Some law enforcement officials support building relationships with their immigrant population. One Massachusetts police chief stated in 2009, “When immigrant residents of Lowell are afraid to report crimes because they worry that contact with my officers could lead to deportation, criminals are allowed to roam free and the entire community suffers as a result.”

Earlier this year, law enforcement officials wrote a letter in opposition to the Strengthen and Fortify Enforcement (SAFE) Act, a bill that requires state and local law enforcement to take on the role of immigration agents. The letter partially stated, “When state and local law enforcement agencies are required to enforce federal immigration laws, undocumented residents may become fearful that they, or people they know, will be exposed to immigration officials and are less likely to cooperate. This undermines trust between law enforcement and these communities, creating breeding grounds for criminal enterprises.”

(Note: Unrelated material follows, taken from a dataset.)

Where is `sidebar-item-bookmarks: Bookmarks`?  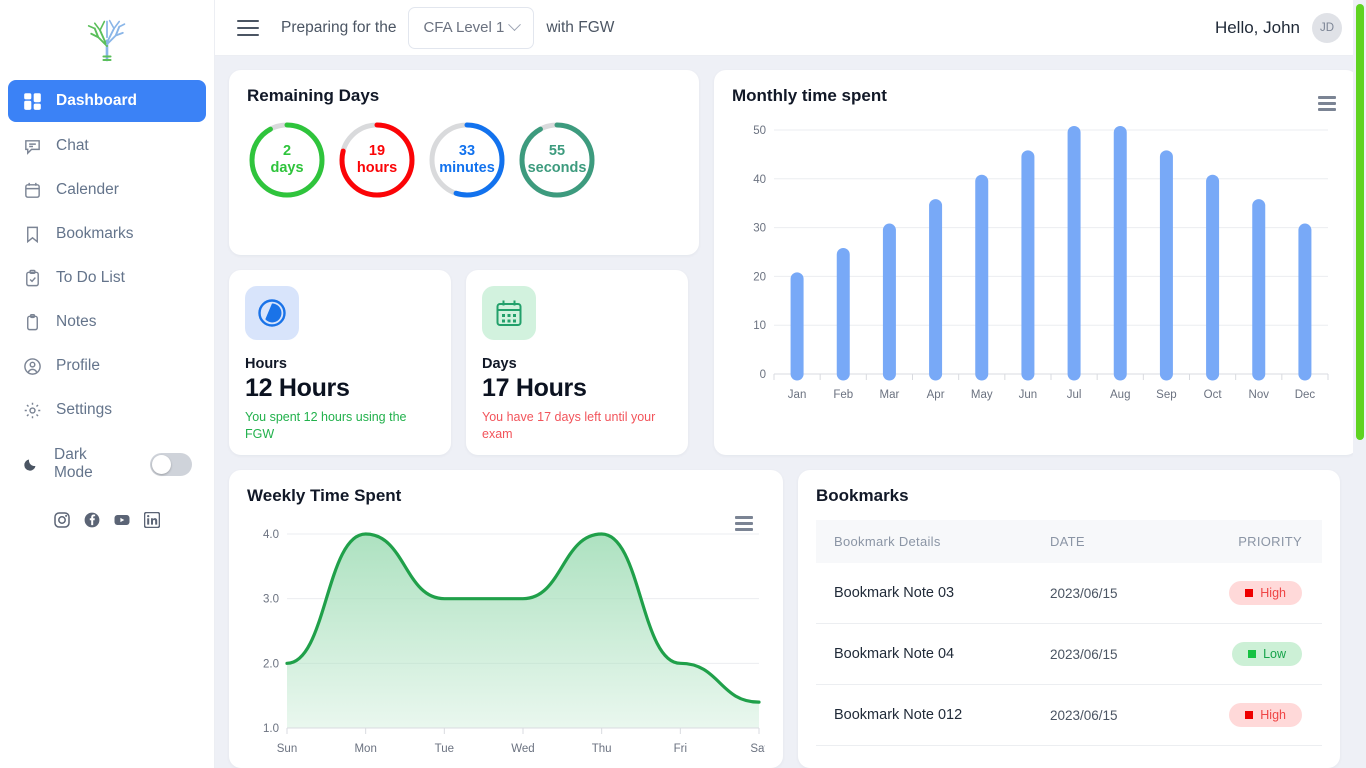
sidebar-item-bookmarks: Bookmarks is located at coordinates (107, 234).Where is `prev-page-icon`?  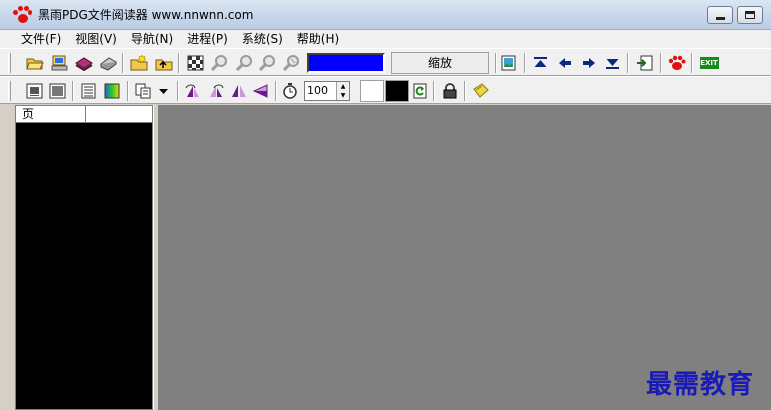 prev-page-icon is located at coordinates (565, 63).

Most immigrants are not criminals

Studies have shown that the vast majority of the 11 million undocumented immigrant population are not criminals. They also commit considerably fewer crimes than Americans. One study found that “among men age 18–39 (who comprise the vast majority of the prison population), the 3.5 percent incarceration rate of the native-born in 2000 was 5 times higher than the 0.7 percent incarceration rate of the foreign-born.”

Jessica Vaughan, director of policy studies at the immigration-restrictionist organization Center for Immigration Studies previously said, “we found no strong evidence one way or the other for the notion that immigrants commit either more or less crime than the American population. And a 2013 Criminology and Delinquency study found that first-generation immigrants commit crime at a lower rate than second-generation immigrants and native-born, non-Hispanic whites.

We found no strong evidence one way or the other for the notion that immigrants commit either more or less crime than the American population.

Still, anti-immigrant lawmakers have been keen on using flawed statistics to paint undocumented immigrants as dangerous. Earlier this year, House Rules Committee Chairman Pete Sessions (R-TX) stated that undocumented immigrants are responsible for killing Americans “every day.” As evidence, Sessions’ spokesman pointed to a now-defunct Texas Department of Public Safety graphic, which reportedly showed that immigrants were responsible for more than 3,000 homicides in 2014. But that graphic didn’t break down the legal status of immigrants.

Rep. Steve King (R-IA) has made the argument that undocumented immigrants killed more Americans in a four-year period than the number of people who perished during the September 2001 terrorist attacks. But he also took the number of homicides committed by undocumented immigrants over a 51-year period, instead of a snapshot of “a four year window,” as he stated.

King’s citation statistics comes from a Government Accountability Office (GAO) report, which found that more than 25,000 foreign nationals were arrested for homicides over a 51-year period between August 1955 to April 2010, but not all of them were undocumented immigrants, nor ultimately convicted. Among the general population, there were 11,200 arrests for homicides in 2010 alone, the Department of Justice reported.